═════ RECORD SET
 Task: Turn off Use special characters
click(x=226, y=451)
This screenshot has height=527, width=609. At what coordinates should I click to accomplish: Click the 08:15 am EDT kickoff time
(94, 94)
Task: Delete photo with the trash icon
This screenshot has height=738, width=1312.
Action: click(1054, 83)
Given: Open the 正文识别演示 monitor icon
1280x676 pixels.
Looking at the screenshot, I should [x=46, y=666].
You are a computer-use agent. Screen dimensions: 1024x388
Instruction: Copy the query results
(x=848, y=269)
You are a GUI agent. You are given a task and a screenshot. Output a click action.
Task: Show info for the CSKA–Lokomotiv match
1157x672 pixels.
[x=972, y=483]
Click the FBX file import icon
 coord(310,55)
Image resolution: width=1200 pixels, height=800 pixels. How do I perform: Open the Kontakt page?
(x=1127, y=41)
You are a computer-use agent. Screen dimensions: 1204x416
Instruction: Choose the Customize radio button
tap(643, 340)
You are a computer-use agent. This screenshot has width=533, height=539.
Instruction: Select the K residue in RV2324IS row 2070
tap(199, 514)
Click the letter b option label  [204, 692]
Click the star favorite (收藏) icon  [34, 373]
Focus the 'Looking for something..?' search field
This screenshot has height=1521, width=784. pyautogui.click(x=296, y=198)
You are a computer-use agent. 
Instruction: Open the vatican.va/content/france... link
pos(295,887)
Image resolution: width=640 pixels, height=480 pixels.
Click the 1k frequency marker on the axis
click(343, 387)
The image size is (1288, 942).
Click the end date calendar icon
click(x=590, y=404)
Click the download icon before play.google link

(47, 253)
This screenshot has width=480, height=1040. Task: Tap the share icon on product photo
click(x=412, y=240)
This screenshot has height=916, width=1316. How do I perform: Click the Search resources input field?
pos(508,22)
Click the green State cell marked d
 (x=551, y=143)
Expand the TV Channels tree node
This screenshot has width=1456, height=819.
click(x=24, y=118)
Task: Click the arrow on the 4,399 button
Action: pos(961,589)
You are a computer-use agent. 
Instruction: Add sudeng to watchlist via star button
══════════
- **EXERCISE REQUIREMENTS**
Among the lines above, find those with the string "agent" and copy them.

- **RESULT OF THIS TASK**
You are a computer-use agent. Screen dimensions: 1024x388
You are a GUI agent. You are given a task and a screenshot. Output a click action.
You are a computer-use agent. Screen dimensions: 1204x416
You are a computer-use agent. This screenshot has width=533, height=539.
You are a computer-use agent. 
You are a computer-use agent. 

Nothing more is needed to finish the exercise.